Out of all of her albums, Janet Jackson’s Damita Jo fell a bit under the radar. “Just A Little While” was positioned to lead the release; however, it leaked only one day after Janet’s calamitous Super Bowl halftime show with Justin Timberlake, which spawned a multitude of controversy. Though Timberlake recovered from the incident, Janet was blacklisted from radio and TV stations for years. The single and corresponding video were ultimately released overseas. Against an Americana backdrop, “Just A Little While” is playfully romantic and reminiscent of the same vibe that made “All For You” a hit. Contrary to her previous albums that centered on heartbreak and percolating rage, light rock set a warm, celebratory tone for a woman newly in love.

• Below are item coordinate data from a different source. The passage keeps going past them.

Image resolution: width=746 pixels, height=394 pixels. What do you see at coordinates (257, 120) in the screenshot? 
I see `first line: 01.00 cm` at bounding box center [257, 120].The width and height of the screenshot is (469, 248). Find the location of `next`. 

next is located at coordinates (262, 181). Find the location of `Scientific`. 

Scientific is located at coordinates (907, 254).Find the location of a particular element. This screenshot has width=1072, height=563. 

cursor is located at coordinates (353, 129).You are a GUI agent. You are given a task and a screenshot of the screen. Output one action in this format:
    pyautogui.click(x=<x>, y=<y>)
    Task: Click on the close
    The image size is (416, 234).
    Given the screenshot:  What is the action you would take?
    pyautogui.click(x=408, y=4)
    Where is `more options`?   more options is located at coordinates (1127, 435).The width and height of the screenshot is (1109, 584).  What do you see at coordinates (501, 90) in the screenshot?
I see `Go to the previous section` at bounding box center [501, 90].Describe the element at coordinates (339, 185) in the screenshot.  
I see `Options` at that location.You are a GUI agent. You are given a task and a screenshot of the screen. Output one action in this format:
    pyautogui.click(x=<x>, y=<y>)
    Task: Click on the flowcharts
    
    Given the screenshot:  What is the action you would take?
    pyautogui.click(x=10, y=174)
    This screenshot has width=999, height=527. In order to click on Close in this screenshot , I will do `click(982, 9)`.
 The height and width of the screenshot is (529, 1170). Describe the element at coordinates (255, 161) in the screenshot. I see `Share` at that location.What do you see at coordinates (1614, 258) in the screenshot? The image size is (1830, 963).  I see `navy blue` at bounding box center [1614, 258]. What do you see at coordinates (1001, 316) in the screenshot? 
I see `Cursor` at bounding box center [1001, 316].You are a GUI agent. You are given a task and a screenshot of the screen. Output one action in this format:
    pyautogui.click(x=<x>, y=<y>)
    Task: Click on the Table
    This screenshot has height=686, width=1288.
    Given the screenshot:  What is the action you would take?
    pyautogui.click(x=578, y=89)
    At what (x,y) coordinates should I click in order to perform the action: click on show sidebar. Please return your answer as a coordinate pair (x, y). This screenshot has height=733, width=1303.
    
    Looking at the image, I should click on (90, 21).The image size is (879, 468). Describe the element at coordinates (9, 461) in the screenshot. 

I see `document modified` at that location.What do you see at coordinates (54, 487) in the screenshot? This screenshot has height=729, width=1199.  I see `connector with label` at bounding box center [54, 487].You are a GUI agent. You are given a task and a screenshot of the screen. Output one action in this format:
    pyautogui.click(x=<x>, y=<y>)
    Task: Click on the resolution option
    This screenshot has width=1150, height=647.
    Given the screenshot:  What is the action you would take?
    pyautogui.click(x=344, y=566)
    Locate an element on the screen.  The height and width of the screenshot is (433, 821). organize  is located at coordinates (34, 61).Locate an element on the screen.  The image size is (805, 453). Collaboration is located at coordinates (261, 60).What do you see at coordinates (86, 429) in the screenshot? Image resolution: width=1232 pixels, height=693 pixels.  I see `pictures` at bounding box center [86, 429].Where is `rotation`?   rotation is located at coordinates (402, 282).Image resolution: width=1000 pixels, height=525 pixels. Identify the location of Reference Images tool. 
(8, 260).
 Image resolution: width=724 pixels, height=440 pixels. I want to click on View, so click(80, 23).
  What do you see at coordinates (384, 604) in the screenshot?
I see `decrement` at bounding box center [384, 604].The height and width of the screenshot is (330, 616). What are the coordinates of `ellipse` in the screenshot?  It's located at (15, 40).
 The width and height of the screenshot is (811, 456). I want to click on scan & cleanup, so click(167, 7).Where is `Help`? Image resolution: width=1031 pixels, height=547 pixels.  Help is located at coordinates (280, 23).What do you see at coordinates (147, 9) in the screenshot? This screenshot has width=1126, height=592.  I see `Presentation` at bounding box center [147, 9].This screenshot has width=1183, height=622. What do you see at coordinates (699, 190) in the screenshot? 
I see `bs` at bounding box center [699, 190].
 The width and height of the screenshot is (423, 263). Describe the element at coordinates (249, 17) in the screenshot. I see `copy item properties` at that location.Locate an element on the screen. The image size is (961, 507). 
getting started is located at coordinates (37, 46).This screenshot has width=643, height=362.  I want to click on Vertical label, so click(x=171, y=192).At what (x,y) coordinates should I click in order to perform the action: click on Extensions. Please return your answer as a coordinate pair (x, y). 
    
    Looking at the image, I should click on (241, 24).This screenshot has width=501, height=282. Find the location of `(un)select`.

“Scream” soared with a sound that had one foot planted in the ’90s with its rollicking dance-pop groove and the other in the future with its rousing electropop. The rebellious rock ’n’ roll attitude permeated Michael and Janet’s vocals, their choreography, and the very costly music video, which premiered via simulcast on MTV and BET. Continuing the family’s historically contentious relationship with the media, “Scream” was a scathing indictment of the tabloid industry, which remained affixed on the lives of both siblings. The release broke a number of records: It was the first in Billboard’s history to debut at No. 5 on the Hot 100 and was listed in the Guinness Book Of World Records as one of the most expensive music videos ever made. The exact cost is up for debate—the original $7 million price tag was later refuted by the director—but either way, trashing a CGI set outfitted with 20 custom-made Flying V Gibson guitars can’t be cheap.
The fourth track on Janet’s criminally underrated Unbreakable sounds like two different songs stitched together, as warped electronica caves to ethereal pop. Drums, bass, and the return of gravelly vocals—once again, eerily close to Michael’s recognizable delivery in spots—blur the genres in a track that sounds like the beginning of a serious voyage. “The Great Forever” benefits from its percussive spirit, keeping the track upbeat as Janet questions the outside curiosity surrounding her marriage to billionaire Wissam Al Mana. The lyrics didn’t exactly age as gracefully as the rest of her discography, considering that the couple in question announced their impending divorce just two years later, but the call for privacy remains as evergreen as the appeal of confident drum beat.
Unbreakable as a whole rang like the manifesto of an artist realizing that she still has so much left to accomplish. Predating the birth of her son and her second divorce, “Well Traveled” is a hopeful Bon Jovi-esque ballad about entering a renewal phase and carrying the love and energy of a good support system along for the ride. Singing of “destinations unknown,” the performer pondered new beginnings in the cocoon of arena rock. Janet Jackson’s music inherently demands crowd participation, whether it’s meant to inspire thought or fancy footwork. In this case, Janet wants you to sway and wish her well. It’s nearly impossible not to do both.